→ DOCUMENT EXTRACT
──────────────────────────────

Karl--who with a few other ridge pilots had made the external catheter socially acceptable in today's cockpits--then took things a step further and performed some experiments with colored water on his ASW-20--the '20s having been notorious for sucking urine into the low pressure area at the base of the vertical fin and corroding the lower rudder bearing--and demonstrated conclusively that this method avoided the problems of the typical exit on the bottom of the fuselage. The rest is history.

Another method I've heard of (on a '20) is an extendable tube which the pilot pushes out into the airstream perpendicular to the fuselage through a small hole drilled in the belly near the seat back rest. This gets the exit even farther away from the fuselage and might be the best method of all. I much prefer the external catheter/dump tube method because it's easier than using bags (no hands required for peeing), especially for ridge and gaggle flying (from experience, though, pilots below you don't always react well to seeing your wheel come down in a gaggle). Plus I hate the idea of littering the countryside with non-biodegradable plastic bags. To say that a few more bags won't make much difference in the general clutter seems like saying that it's OK to steal a little money from a fairly well to do pilot because he won't be able to tell the difference.

──────────────────────────────

→ DATA RECORDS
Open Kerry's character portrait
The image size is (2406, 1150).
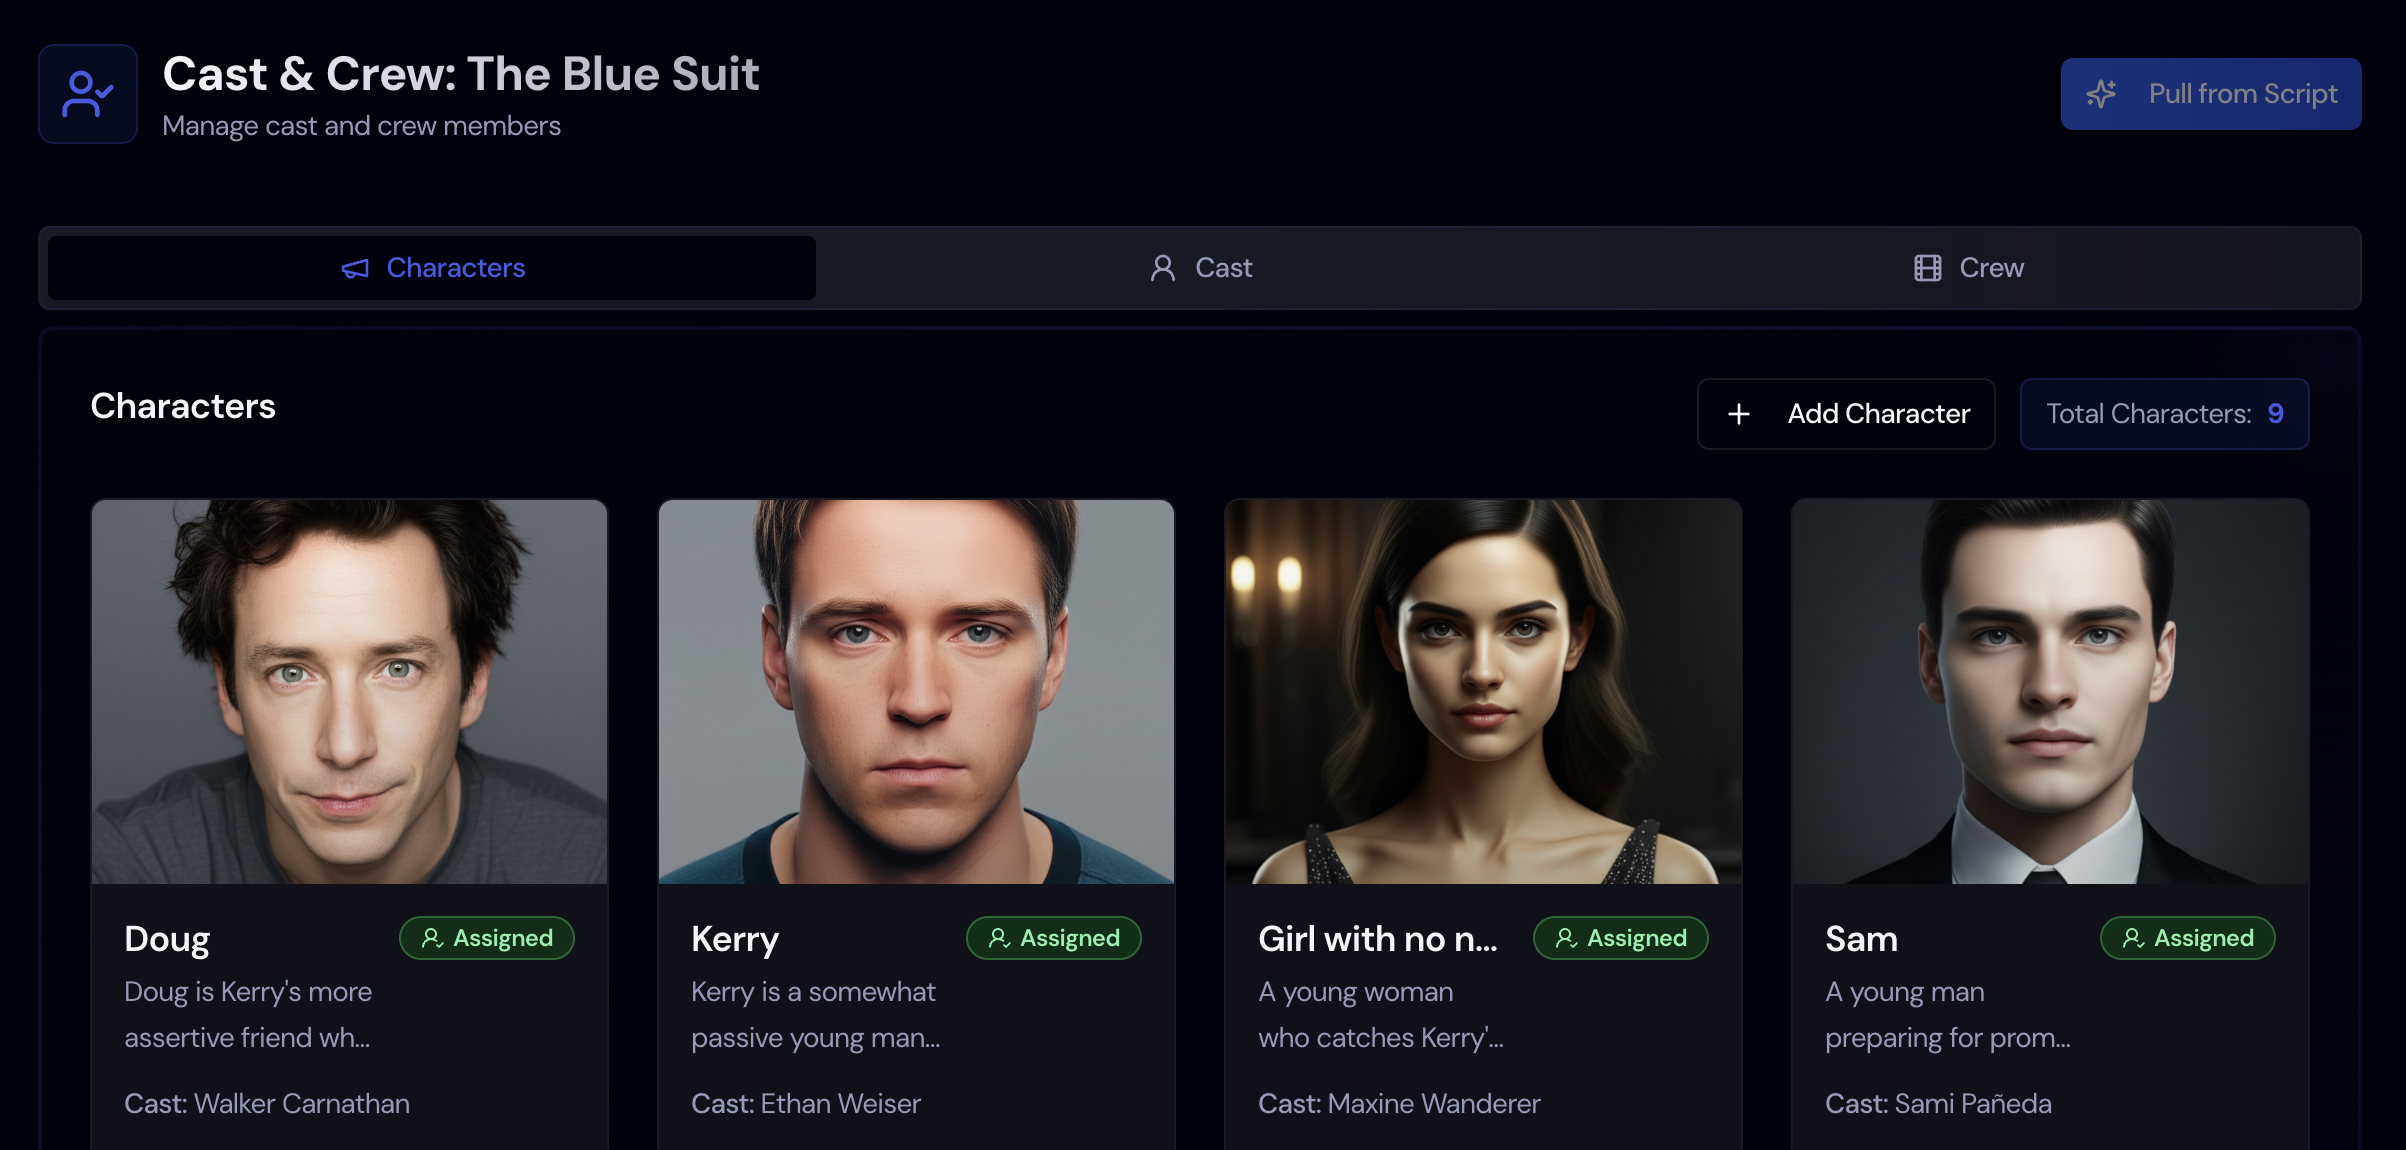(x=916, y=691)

──────────────────────────────

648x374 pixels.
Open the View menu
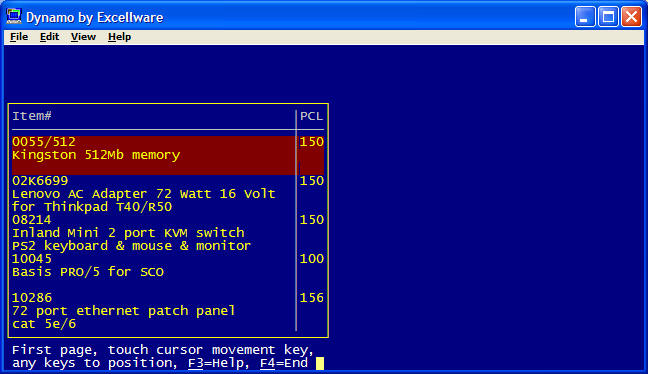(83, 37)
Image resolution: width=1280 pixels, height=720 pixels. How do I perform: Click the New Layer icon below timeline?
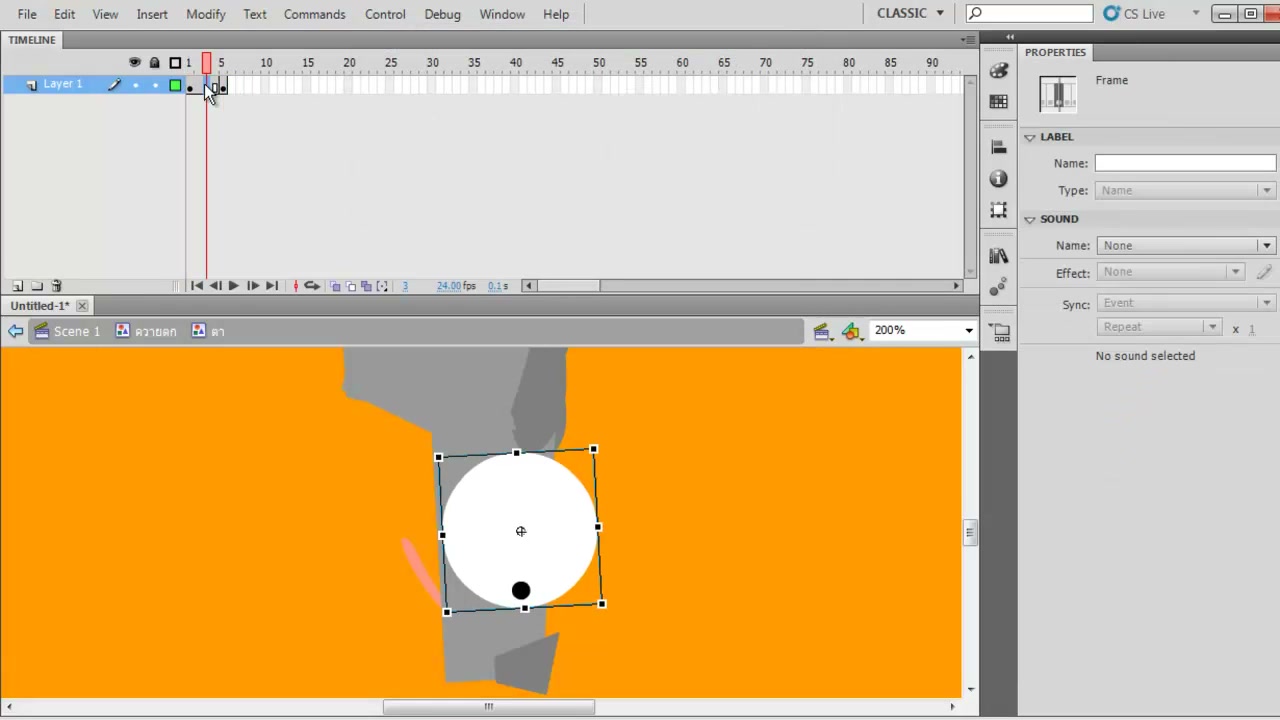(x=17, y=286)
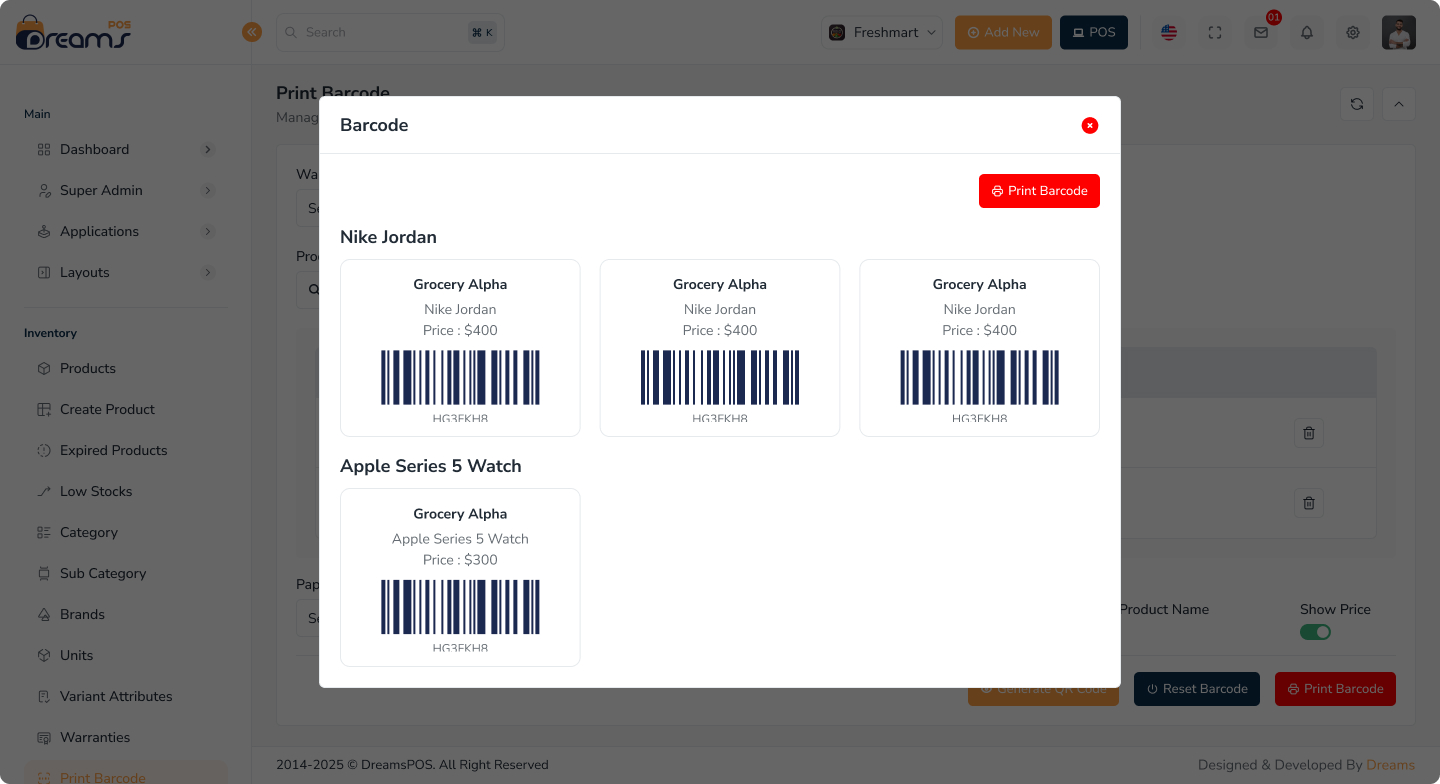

──────────────────────────────

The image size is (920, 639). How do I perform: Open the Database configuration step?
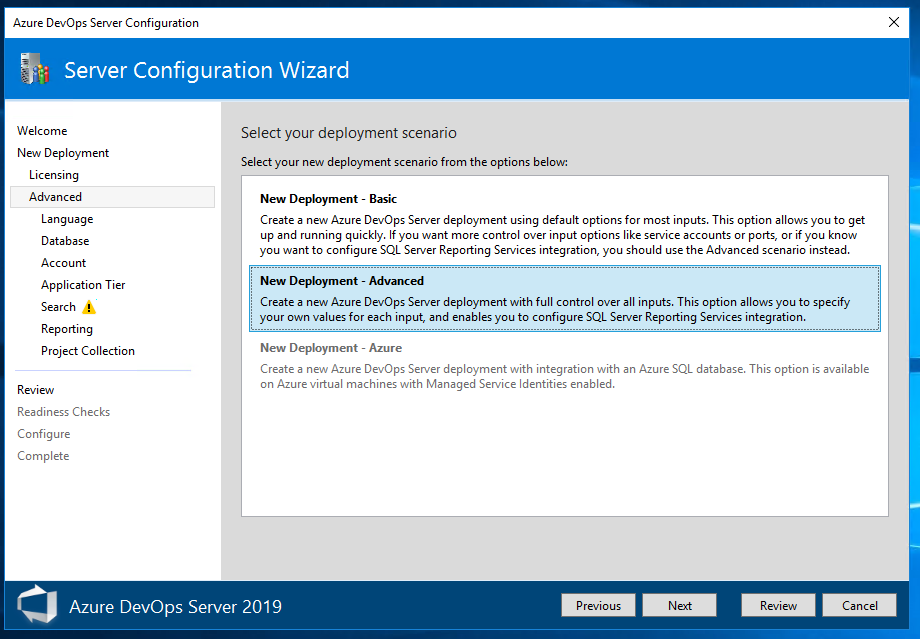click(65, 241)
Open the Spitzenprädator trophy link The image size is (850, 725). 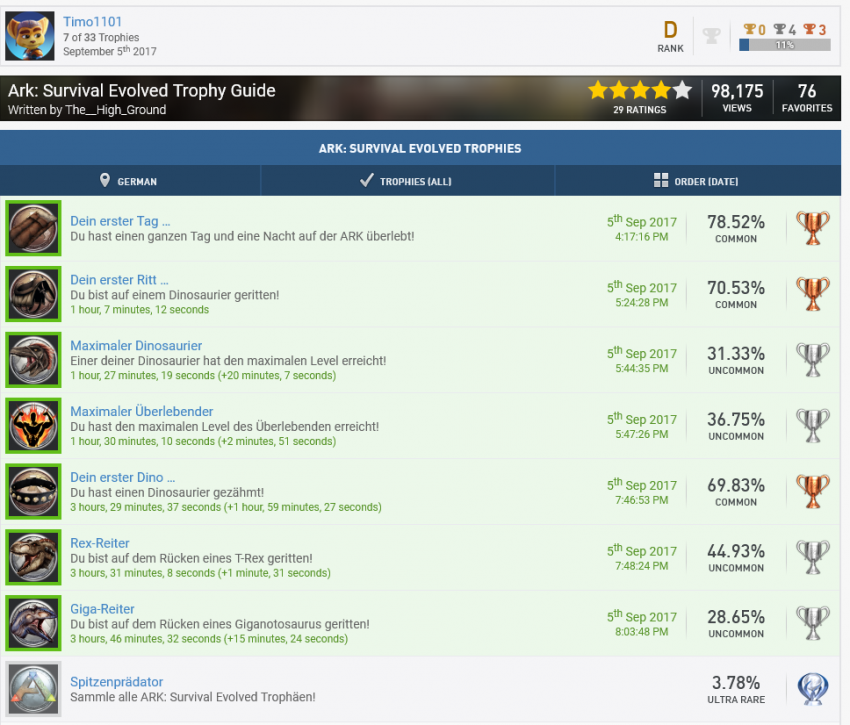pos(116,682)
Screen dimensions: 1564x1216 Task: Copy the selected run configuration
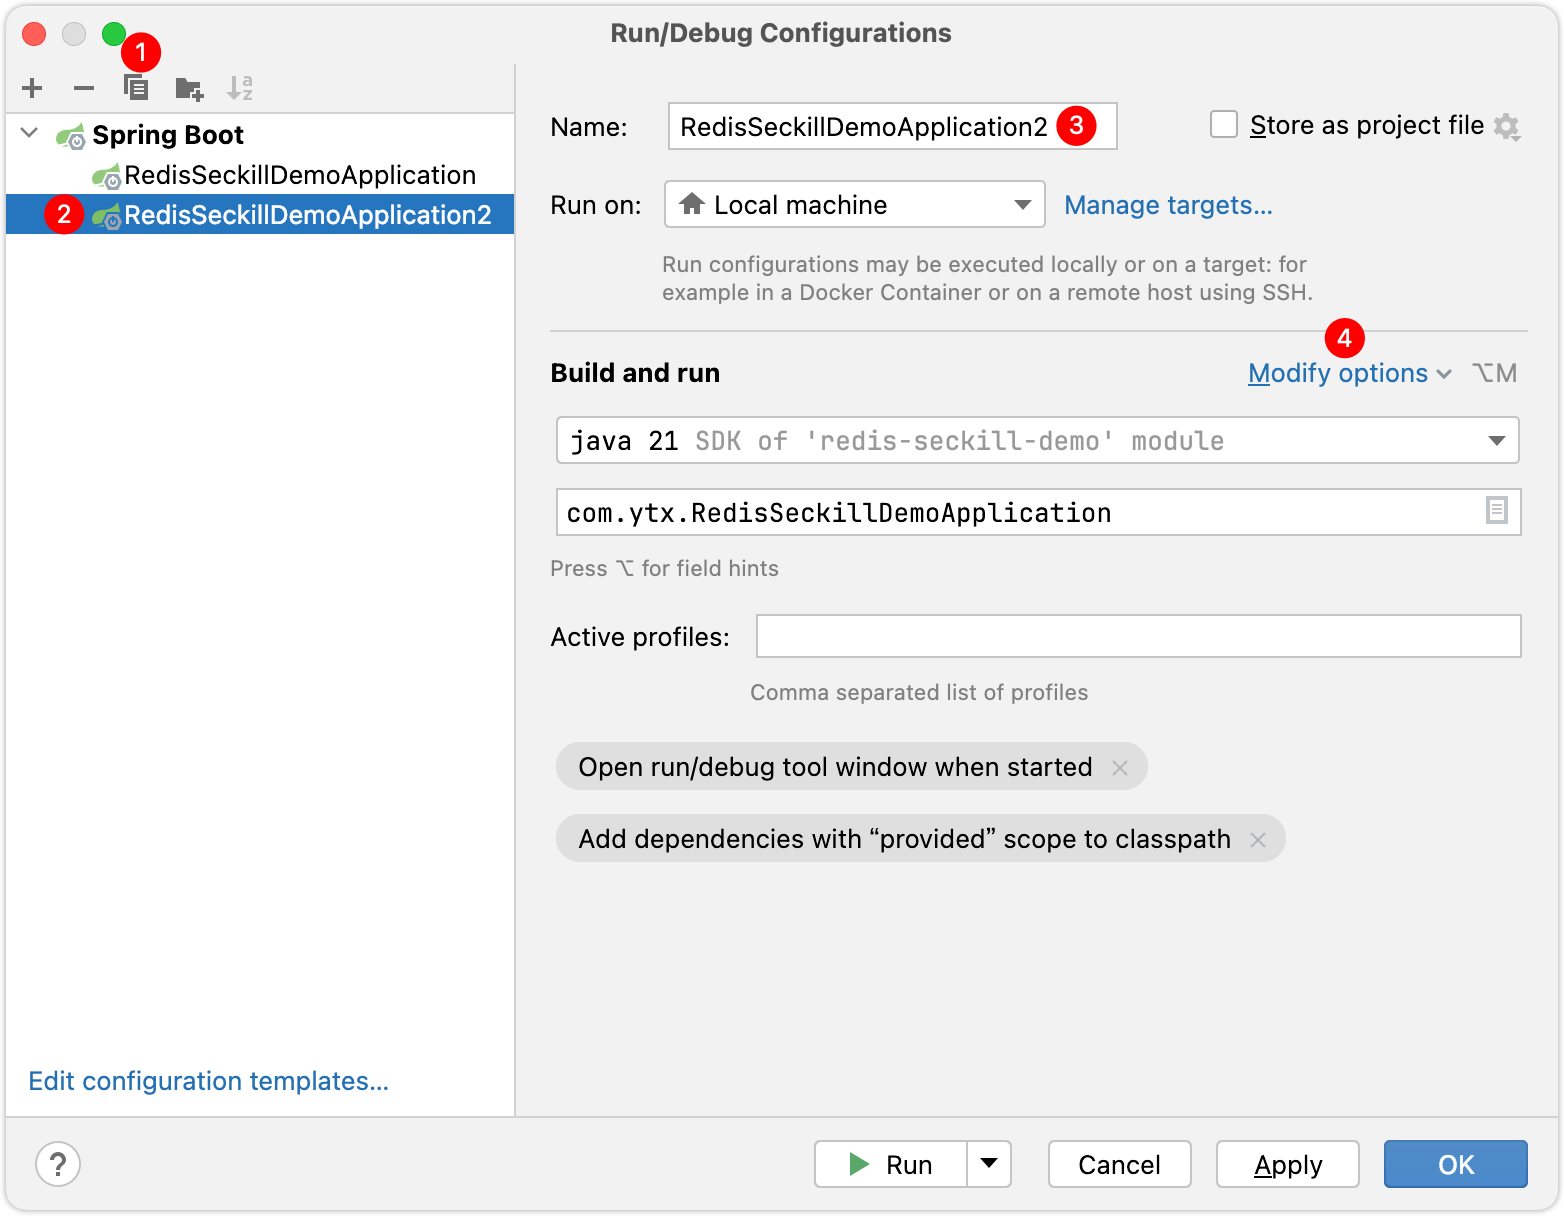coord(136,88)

──────────────────────────────

→ EXERCISE DESCRIPTION
Please retype the part of the passage on in-flight relief for glider pilots that opens with the words containing "Karl--who with a" and closes with "rest is history.". The records have no connection to the passage on in-flight relief for glider pilots.

→ RESPONSE BELOW
Karl--who with a few other ridge pilots had made the external catheter socially acceptable in today's cockpits--then took things a step further and performed some experiments with colored water on his ASW-20--the '20s having been notorious for sucking urine into the low pressure area at the base of the vertical fin and corroding the lower rudder bearing--and demonstrated conclusively that this method avoided the problems of the typical exit on the bottom of the fuselage. The rest is history.